- **Prompt**
Look through the records below for the line with "Historical Figures (79, 678)". Return that line and each one after it up to and including the line with "history magazines (352, 2216)", exactly.

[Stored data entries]

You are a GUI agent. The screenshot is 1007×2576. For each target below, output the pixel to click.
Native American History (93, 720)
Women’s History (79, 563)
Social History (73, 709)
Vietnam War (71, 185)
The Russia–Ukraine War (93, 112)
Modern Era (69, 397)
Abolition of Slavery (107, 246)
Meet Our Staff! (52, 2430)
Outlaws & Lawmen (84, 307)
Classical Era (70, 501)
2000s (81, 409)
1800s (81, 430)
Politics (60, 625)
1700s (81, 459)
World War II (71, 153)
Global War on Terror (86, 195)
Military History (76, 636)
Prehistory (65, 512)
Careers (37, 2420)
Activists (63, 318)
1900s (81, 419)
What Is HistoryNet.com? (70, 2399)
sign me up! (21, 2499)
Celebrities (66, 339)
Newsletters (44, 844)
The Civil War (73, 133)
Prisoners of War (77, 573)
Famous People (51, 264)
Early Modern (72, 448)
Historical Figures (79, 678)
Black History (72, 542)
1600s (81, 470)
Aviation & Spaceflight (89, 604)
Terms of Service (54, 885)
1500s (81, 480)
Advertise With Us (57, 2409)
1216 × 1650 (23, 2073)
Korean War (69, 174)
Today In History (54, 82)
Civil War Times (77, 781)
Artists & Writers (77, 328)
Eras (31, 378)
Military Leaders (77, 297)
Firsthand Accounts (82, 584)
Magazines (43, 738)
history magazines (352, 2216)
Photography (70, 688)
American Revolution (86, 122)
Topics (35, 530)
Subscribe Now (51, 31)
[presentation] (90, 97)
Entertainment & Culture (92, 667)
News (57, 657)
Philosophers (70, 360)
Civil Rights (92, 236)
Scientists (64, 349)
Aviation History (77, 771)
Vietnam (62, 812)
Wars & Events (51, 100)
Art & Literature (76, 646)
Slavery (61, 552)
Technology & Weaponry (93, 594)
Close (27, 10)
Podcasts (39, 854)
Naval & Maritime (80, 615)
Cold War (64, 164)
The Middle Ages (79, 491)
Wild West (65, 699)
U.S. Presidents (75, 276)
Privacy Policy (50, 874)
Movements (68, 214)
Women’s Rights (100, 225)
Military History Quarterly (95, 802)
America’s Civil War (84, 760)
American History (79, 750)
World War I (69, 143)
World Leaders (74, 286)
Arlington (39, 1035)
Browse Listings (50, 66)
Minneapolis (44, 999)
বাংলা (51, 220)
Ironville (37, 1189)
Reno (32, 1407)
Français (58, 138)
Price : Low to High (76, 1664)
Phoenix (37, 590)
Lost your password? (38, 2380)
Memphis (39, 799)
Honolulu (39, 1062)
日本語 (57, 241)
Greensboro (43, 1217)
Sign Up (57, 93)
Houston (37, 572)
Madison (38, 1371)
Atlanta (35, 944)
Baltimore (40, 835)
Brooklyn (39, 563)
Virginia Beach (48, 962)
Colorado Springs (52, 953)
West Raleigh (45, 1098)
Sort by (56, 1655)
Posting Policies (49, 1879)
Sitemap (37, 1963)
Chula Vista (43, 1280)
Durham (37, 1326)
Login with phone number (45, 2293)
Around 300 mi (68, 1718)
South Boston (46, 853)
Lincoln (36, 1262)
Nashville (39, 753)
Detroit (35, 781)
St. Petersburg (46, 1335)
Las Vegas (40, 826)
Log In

- **Response for this exercise**
Historical Figures (79, 678)
Black History (72, 542)
1600s (81, 470)
Aviation & Spaceflight (89, 604)
Terms of Service (54, 885)
1500s (81, 480)
Advertise With Us (57, 2409)
1216 × 1650 (23, 2073)
Korean War (69, 174)
Today In History (54, 82)
Civil War Times (77, 781)
Artists & Writers (77, 328)
Eras (31, 378)
Military Leaders (77, 297)
Firsthand Accounts (82, 584)
Magazines (43, 738)
history magazines (352, 2216)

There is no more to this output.